The only time when sex is formally discussed in school is in a religious context, where the (inexperienced) religious studies teacher offers the students more misinformation as fact . . .

Khalid, a dentistry student at Alexandria University, recalls one of his experiences. He says “It was in our first year during a Zoology lecture. The professor (a woman) happened to mention the word ‘vagina’. A colleague of mine, who’s English was very poor, asked the professor after the lecture about the meaning of ‘vagina’. Suddenly the professor started stuttering and launched into a prolonged English-Arabic explanation interspersed with medical terminology. While he was looking at her with blank eyes, I whispered in his ear the Arabic slang (and offensive) word for ‘vagina’.”
Just a gloss here: the word he must have whispered will be immediately obvious to anyone with familiarity with Arabic (or modern Israeli Hebrew for that matter, which has adopted it enthusiastically), [كس] and it's not really "slang" since it occurs in classical Arabic texts (though not the ones taught in schools); but note the moral here: a scientific, medical explanation fails, while the use of arguably the single most taboo word in Arabic (though well known) conveys the meaning. I won't use the word here for fear of getting filtered by Arab world censors, but the tale makes the point that much of what people know is learned from peers, not from teachers.

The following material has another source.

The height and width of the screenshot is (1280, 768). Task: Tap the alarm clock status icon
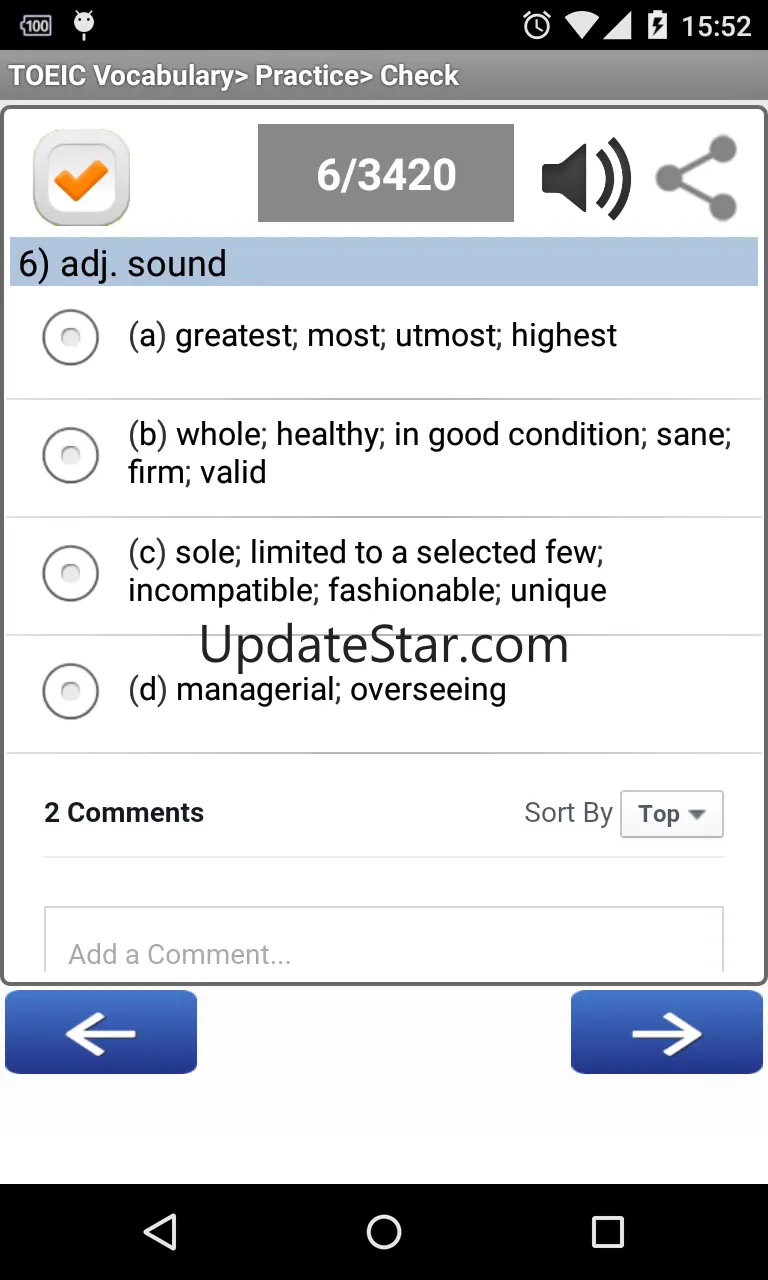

It gets worse. In Medical School:
The country’s medical students, and future doctors, fare no better. Many still believe the common “masturbation ruins your eyesight” myth, while others believe it causes infertility. A medical student at Alexandria University laughs as he tells about one of his funnier experiences. “It was during our second year, and we were attending a psychology lecture where the topic of discussion was IQ. A student passed over a folded paper to the doctor with a question on it. (Note: this is how questions are commonly asked due to the massive number of students in the auditoriums) The question was ‘Excuse me doctor, but does masturbation affect your IQ?’ Many students burst out laughing but most of the girls seemed not to understand since they didn’t get the English term. The doctor was very professional, explaining that there was no harm at all in the act, unless it became an obsession or compulsive behavior. He also mentioned statistics that 99.9% of males and 70 percent of females masturbate.”

Naturally, the latter part of the statistic did not sit well with many. The student goes on to say “My male friends were astonished that he mentioned such a statistic so openly in front of girls, and most believed it to be a lie. Some went on to say that only a whore would do such a thing and one also wondered if by doing so, a girl could lose her virginity. A few were also astonished at the prospect that girls even thought about sex.”
These are medical students. The problem is not, or at least not solely, that a conservative society is reticent about sex: there are plenty of conservative Americans who object to sex education in the schools. But the problem here is that with an increasingly large population of young people who are mature and out of college but unable to marry, and frustrated by society's strictures, there isn't even necessarily decent medical advice because of deficiencies and reticence even in medical education.

The unnamed doctor's concerns and call for change are right on target. With the Muslim Brotherhood looking like the most "liberal" large force in Parliament compared to the Salafis of Al-Nour, however, I fear the realistic response to the doctor is "Good luck with that."